Allein einer der Brände nahe der Stadt Fort Collins, der seit zwei Wochen wütet, zerstörte nach Behördenangaben vom Sonntag mindestens 248 Häuser. Nahe dem Rocky-Mountain-Nationalpark zerstörten die Flammen am Wochenende knapp zwei Dutzend Häuser. Das grösste Feuer wütete im Nationalpark von Waldo Canyon.
Die neuste Brandserie kommt nur wenige Tage vor dem US-Nationalfeiertag am 4. Juli, an dem viele Familien Nationalparks und andere Touristenziele ansteuern.

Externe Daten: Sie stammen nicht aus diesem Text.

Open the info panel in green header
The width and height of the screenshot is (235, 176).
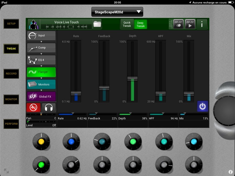[x=202, y=24]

Touristen in Notunterkünften
Seit mehr als einer Woche gilt in Colorado bereits ein Verbot für offene Lagerfeuer und private Feuerwerksvorführungen. Einige Touristenattraktionen wurden geschlossen. Viele Touristen müssen ihre Ferien in Evakuierungszentren verbringen, wo Wasserflaschen verteilt und Feldbetten aufgestellt werden.
«Wir sind Überflutungen und Tornados gewöhnt, nicht so etwas wie das», sagte Amanda Rice, die erst vor kurzem mit ihrer Familie aus dem US-Bundesstaat Illinois nach Colorado gezogen war.

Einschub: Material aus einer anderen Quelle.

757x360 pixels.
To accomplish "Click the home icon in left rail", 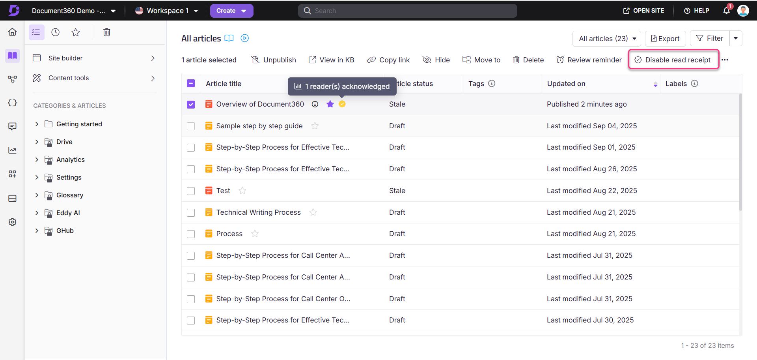I will (12, 32).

Aus Angst vor den Flammen hatte Rice bereits vor der Aufforderung durch die Behörden mit ihren Angehörigen ein Evakuierungszentrum aufgesucht.
Die Hälfte aller im Bundesstaat zur Verfügung stehenden Feuerwehrleute bekämpfte derzeit die Brände in Colorado, sagte Gouverneur John Hickenlooper am Sonntag. Militärtransportflugzeuge sollten sie nun unterstützen, erklärte Hickenlooper weiter.